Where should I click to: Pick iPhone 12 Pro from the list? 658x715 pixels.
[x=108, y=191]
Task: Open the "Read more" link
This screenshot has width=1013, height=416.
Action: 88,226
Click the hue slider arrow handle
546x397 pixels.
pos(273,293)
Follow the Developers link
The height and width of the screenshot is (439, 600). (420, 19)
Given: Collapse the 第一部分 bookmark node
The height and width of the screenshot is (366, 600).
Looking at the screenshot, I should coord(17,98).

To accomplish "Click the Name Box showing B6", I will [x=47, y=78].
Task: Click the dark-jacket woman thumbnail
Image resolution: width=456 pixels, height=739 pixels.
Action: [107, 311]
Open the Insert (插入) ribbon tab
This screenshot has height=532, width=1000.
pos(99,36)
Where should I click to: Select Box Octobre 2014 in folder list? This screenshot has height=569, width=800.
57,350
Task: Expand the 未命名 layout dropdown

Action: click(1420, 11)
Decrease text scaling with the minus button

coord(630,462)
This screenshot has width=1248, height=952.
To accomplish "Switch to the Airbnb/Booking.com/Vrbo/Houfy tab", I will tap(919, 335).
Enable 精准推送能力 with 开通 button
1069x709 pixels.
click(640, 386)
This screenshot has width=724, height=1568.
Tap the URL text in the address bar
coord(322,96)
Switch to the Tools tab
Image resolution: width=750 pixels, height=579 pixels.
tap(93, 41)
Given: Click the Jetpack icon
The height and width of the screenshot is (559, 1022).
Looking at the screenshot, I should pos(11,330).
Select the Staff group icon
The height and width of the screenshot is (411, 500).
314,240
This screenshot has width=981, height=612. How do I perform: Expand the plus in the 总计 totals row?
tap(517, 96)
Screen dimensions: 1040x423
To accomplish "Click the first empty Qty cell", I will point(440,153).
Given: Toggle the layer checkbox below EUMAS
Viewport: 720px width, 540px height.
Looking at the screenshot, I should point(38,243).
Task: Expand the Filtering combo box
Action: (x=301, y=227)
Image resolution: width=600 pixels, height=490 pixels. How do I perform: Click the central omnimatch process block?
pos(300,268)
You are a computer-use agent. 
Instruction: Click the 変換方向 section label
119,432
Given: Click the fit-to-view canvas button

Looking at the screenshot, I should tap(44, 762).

EXERCISE DIRECTIONS =
Look above for the line holding "This screenshot has width=1248, height=952.". Print it and every line after it, exactly, through the line holding "Given: Toggle the layer checkbox below EUMAS".

YOUR RESPONSE =
This screenshot has width=1248, height=952.
To accomplish "Switch to the Airbnb/Booking.com/Vrbo/Houfy tab", I will tap(919, 335).
Enable 精准推送能力 with 开通 button
1069x709 pixels.
click(640, 386)
This screenshot has width=724, height=1568.
Tap the URL text in the address bar
coord(322,96)
Switch to the Tools tab
Image resolution: width=750 pixels, height=579 pixels.
tap(93, 41)
Given: Click the Jetpack icon
The height and width of the screenshot is (559, 1022).
Looking at the screenshot, I should pos(11,330).
Select the Staff group icon
The height and width of the screenshot is (411, 500).
314,240
This screenshot has width=981, height=612. How do I perform: Expand the plus in the 总计 totals row?
tap(517, 96)
Screen dimensions: 1040x423
To accomplish "Click the first empty Qty cell", I will point(440,153).
Given: Toggle the layer checkbox below EUMAS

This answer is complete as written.